Listed records Start Marker

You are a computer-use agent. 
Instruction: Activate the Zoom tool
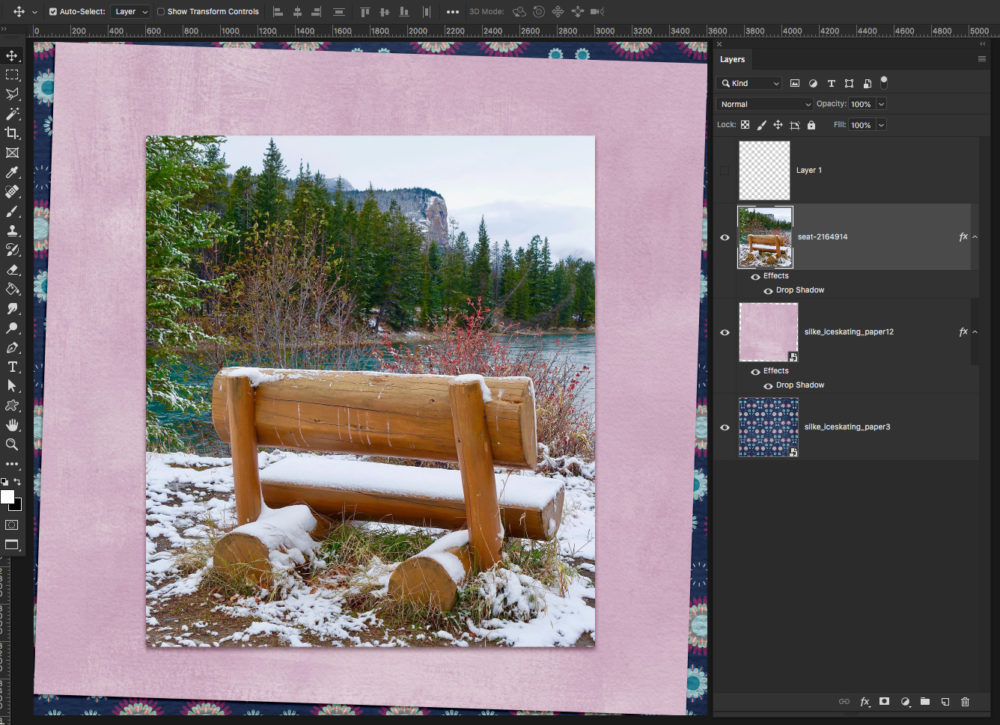coord(12,444)
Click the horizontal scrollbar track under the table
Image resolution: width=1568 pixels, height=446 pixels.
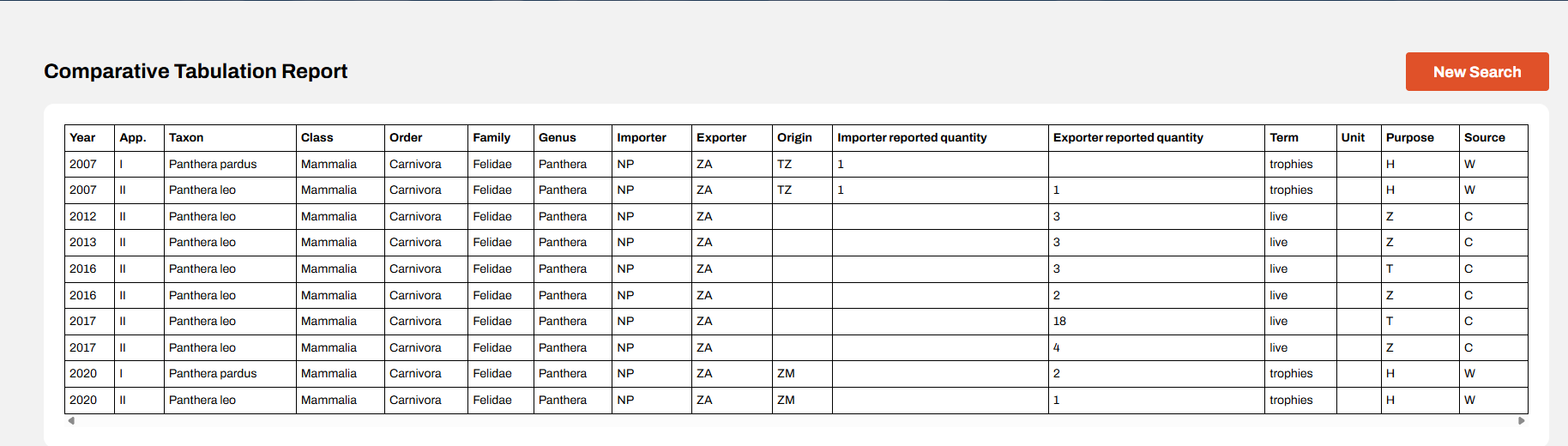(796, 420)
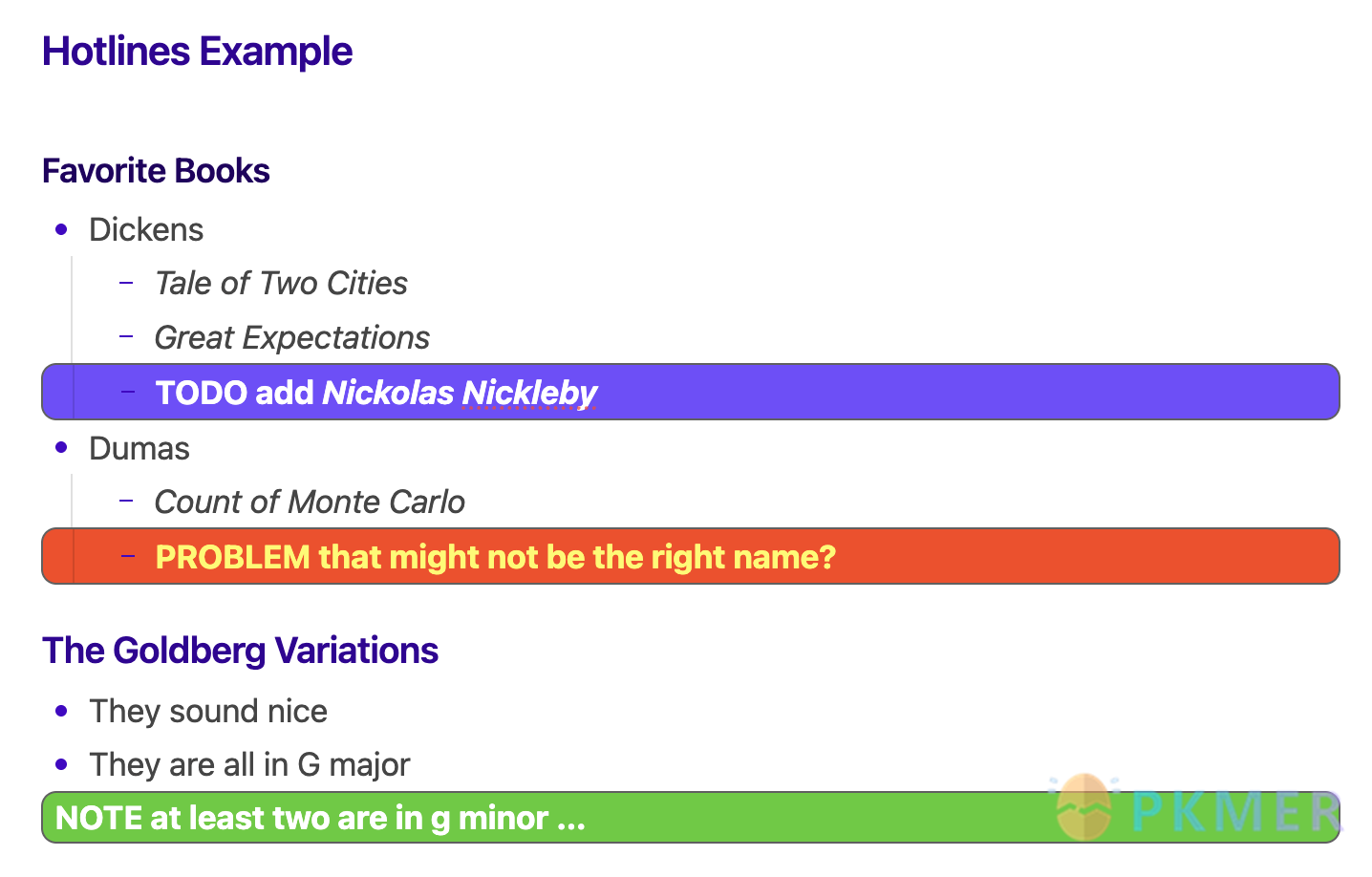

Listed records End Marker

Required action: Quote precisely the lines of the data from the line containing "Click the horizontal" through its final line, both included, excluding pictures.

Written reply:
Click the horizontal scrollbar track under the table
Image resolution: width=1568 pixels, height=446 pixels.
(796, 420)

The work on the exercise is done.